A Facebook fact-checking group on Tuesday admitted that it had incorrectly flagged an article by Reason magazine that questioned whether or not wearing face masks in schools can limit outbreaks of COVID-19.
Science Feedback, a fact-checking organization partnered with Facebook, flagged a Reason article on Facebook written by Robby Soave and titled “The Study That Convinced the CDC To Support Mask Mandates in Schools Is Junk Science.”
The organization had said the article contained “false information, checked by independent fact-checkers” and its writer received a disclaimer noting that “pages and websites that repeatedly publish or share false news will see their overall distribution reduced and be restricted in other ways,” according to Reason.
Soave said the article contained information regarding several other subjects too but that Facebook had “made matters fairly clear that the fact-checkers were taking issue with the part about masks in schools.”
The Reason senior editor noted that when people attempted to share the article on Facebook, they were greeted with a warning message which redirected them to an article by Science Feedback. That article states that “masking can help limit transmission of SARS-CoV-2 in schools” and that it is inaccurate to say that “there’s no science behind masks on kids.”
“Since I had never made this claim, it was odd to see it fact-checked. Indeed, the purveyor of false information here was Science Feedback, which had given people the erroneous impression that my article said something other than what I had actually written,” Soave wrote, noting that the source for his article was a piece published by The Atlantic’s David Zweig titled “The CDC’s Flawed Case for Wearing Masks in School.”
The Atlantic article, published earlier this month, had suggested that the CDC’s claims that schools without mask mandates have triple the risk of COVID outbreaks was based on “very shaky science.”
“My claims were not really unique at all; rather, I had summarized impressive, original research performed by Zweig that demonstrated that the Centers for Disease Control and Prevention (CDC) had relied on a flawed study to conclude the school mask mandates were beneficial,” Soave wrote.
“Neither Zweig’s article nor mine makes the claim that masks don’t work on kids, or that masks fail to limit transmission in schools. Both addressed a single study that concerned mask mandates,” Soave noted.

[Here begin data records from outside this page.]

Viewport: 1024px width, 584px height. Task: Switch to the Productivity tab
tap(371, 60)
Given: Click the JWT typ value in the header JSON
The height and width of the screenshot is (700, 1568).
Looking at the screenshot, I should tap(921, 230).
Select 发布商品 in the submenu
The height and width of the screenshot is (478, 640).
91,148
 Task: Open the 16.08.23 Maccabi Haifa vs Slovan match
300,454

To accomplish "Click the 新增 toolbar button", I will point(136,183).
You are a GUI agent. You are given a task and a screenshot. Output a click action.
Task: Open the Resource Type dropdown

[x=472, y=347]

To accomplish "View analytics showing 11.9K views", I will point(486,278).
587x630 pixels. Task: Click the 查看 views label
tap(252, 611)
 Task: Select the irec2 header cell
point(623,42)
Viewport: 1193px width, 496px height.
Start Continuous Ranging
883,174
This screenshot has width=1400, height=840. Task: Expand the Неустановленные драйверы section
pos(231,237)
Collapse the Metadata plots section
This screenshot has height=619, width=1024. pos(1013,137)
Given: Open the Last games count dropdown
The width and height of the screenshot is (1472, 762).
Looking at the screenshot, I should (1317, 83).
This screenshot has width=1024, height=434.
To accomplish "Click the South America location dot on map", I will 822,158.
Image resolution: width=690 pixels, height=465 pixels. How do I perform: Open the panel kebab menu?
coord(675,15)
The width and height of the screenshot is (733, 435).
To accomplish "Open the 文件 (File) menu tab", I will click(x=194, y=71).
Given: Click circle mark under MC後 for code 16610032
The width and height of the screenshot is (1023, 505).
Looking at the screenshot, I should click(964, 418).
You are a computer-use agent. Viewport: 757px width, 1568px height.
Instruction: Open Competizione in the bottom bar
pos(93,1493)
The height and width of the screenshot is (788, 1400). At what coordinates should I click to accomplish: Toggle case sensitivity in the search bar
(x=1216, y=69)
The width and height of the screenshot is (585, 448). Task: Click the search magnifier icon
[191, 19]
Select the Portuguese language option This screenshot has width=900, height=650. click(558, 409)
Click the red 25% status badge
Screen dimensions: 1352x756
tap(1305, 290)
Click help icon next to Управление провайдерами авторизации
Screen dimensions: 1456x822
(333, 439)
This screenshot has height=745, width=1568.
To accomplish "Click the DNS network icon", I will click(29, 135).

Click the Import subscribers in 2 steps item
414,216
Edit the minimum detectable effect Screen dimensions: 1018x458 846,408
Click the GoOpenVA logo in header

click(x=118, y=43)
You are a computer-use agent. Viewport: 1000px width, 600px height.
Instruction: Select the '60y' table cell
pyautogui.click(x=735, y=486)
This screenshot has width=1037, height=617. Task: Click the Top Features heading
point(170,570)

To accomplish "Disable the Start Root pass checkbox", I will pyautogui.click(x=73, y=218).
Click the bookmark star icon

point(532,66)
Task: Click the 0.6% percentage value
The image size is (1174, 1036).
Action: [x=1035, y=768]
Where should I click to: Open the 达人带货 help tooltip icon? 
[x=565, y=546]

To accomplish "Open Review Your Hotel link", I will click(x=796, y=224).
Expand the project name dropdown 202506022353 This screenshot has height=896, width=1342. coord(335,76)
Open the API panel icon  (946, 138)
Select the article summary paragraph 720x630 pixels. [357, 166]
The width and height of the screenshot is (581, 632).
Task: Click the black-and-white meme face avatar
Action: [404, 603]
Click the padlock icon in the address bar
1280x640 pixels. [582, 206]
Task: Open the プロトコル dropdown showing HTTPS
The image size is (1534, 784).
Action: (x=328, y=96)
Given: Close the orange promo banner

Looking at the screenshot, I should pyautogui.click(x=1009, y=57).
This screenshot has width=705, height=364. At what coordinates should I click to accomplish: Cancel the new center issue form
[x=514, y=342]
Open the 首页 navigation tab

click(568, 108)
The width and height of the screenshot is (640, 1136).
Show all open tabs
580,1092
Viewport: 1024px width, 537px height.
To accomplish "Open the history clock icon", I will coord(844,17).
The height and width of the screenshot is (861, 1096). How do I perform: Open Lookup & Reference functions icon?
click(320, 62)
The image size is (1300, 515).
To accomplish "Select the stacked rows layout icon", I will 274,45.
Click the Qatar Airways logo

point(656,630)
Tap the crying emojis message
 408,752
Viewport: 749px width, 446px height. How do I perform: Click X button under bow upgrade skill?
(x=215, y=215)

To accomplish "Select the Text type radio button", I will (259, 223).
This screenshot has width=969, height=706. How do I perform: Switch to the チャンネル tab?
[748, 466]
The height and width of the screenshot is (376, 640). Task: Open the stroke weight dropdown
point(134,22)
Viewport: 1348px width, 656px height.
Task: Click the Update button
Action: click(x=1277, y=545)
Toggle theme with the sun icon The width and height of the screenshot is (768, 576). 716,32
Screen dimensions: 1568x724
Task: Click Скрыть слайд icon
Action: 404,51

The journalist also noted that The Atlantic article has not received the same “false information” label that his had when he tried sharing it on Facebook.
Students wearing face masks are seen inside a classroom during a regime-organized media tour at a high school as more students returned to campus following the coronavirus disease (COVID-19) outbreak, in Shanghai, China, May 7, 2020. (Aly Song/Reuters)
Soave then reached out to both Facebook and Science Feedback seeking a correction or clarification and the fact-checking organization admitted that it had mistakenly flagged his article and agreed to remove the “false information” label.
“We have taken another look at the Reason article and confirm that the rating was applied in error to this article,” Science Feedback wrote to Soave.
“The flag has been removed. We apologize for the mistake.”
The Reason senior editor asked Facebook for further details as to why his article was flagged but the social media giant appeared to pass the blame onto the fact-checking organization.
“Thanks for reaching out and appealing directly to Science Feedback,” was the response he received from Facebook communications manager Ayobami Olugbemiga.
“As you know, our fact-checking partners independently review and rate content on our apps and are responsible for processing your appeal.”
The Epoch Times has contacted Science Feedback for comment.
Schoolchildren wearing face masks listen to a teacher at a school in Tbilisi, Georgia, on Feb. 15, 2021. (Vano Shlamov /AFP via Getty Images)
Back in June Sean Davis, co-founder of the Federalist, told The Epoch Times that Big Tech companies such as Facebook are outsourcing censorship through “dishonest” fact check firms.
Davis warned that some of those fact-checking organizations are “run by college kids” who have the power to “shut down information” under the pretense of trying to stop the spread of false information and thus serve as nothing more than an “attempt to suppress narratives that are inconvenient to Big Tech.”
“The way they control search results, the way they fact check and deplatform people, they’re trying to make it impossible to support or say anything that’s contrary to whatever the ruling classes’ particular agenda and narrative is at that time,” Davis said.
Facebook says its independent fact-checking organizations are International Fact-Checking Network certified that identify and review misinformation across its sites by “interviewing primary sources, consulting public data, and conducting analyses of media, including photos and video.”